The company I work for is undergoing a very long Active Directory migration project.
The result of which has included duplicate users in multiple domains, issues with Sid History, users not showing up in SharePoint, etc…
We’ve tried lots of things to work around the state of AD and one article was pretty critical for us:
The true gem of the article isn’t the article itself, it’s in the comments from Brandon on the 17th of May 2013:
This is covered in the August 2012 CU (Note, this is also part of 2010SP2) … when you run this command: STSADM -o setproperty -pn HideInactiveProfiles -pv true it will bypass disabled accounts and query the active domain.
(Interestingly, that propertyname doesn’t show up when you invoke help on STSADM -o getproperty)

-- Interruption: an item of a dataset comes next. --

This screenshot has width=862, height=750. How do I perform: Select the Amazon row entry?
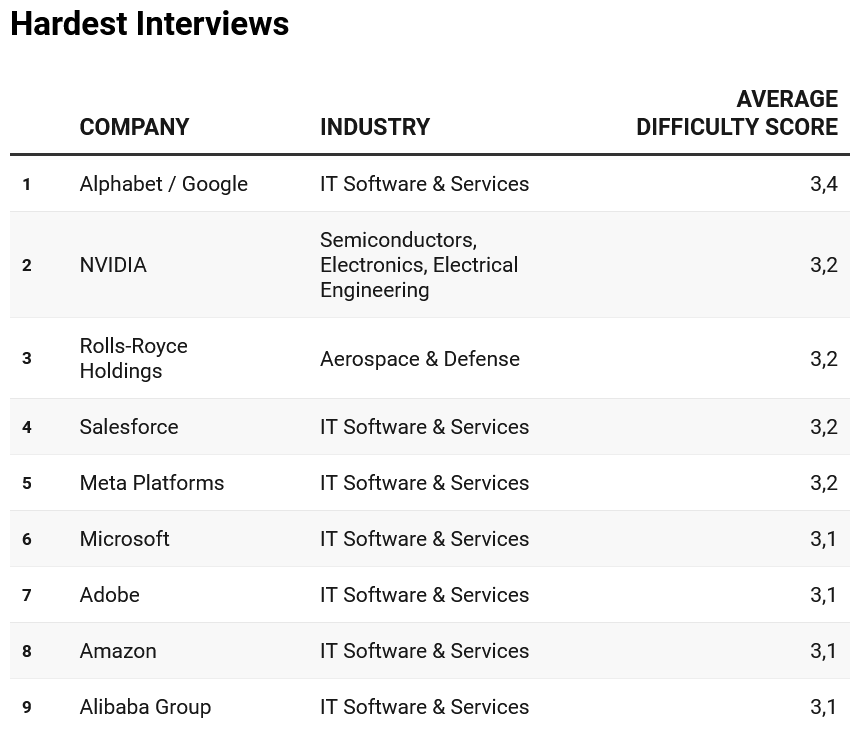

For some more background on what we did,
Our AD team made copies of all user accounts from “OLDDOMAIN” to “NEWDOMAIN” these copies also included “SidHistory” When this happened what we observed was it became impossible on SP2013 to pick an “OLDDOMAIN\user” – they would only show under “NEWDOMAIN\user” – since our accounts were migrated, but the users themselves were not yet using the migrated accounts (they were still logging on as “OLDDOMAIN\user”) this created a huge problem for the SharePoint team, and thousands of SharePoint users.
Part of the solution was that article, and the other part, was that the AD Team moved the duplicated accounts In “NEWDOMAIN” to a “Holding” Organizational Unit (OU) within AD (that OU was still in NEWDOMAIN), they then asked us for the service accounts we use for SharePoint and Denied access to that OU for those accounts.
The net effect of all of this work is that SharePoint 2013 now behaves as it would if there were not duplicated accounts on our domain. When we search a user, they only show up once, and from the “correct” users domain.
Now eventually, the AD team is going to ask users to start using the accounts in the “NEWDOMAIN” -when this happens, they will pull the account OUT of the “Holding” OU, making them visible to SharePoint, and they will also deactivate the old account in “OLDDOMAIN” which would prevent duplicates from showing up.
All the credit for this solution goes to the AD team I work with for the “Holding” OU and related permissions work, and also to Craig Forester for the Blog post with the original workaround and to Brandon Ryan for posting the property name. I’ve documented it here because it’s been so impactful for us, and wanted to be sure I had a permanent reference in case the original article is ever moved.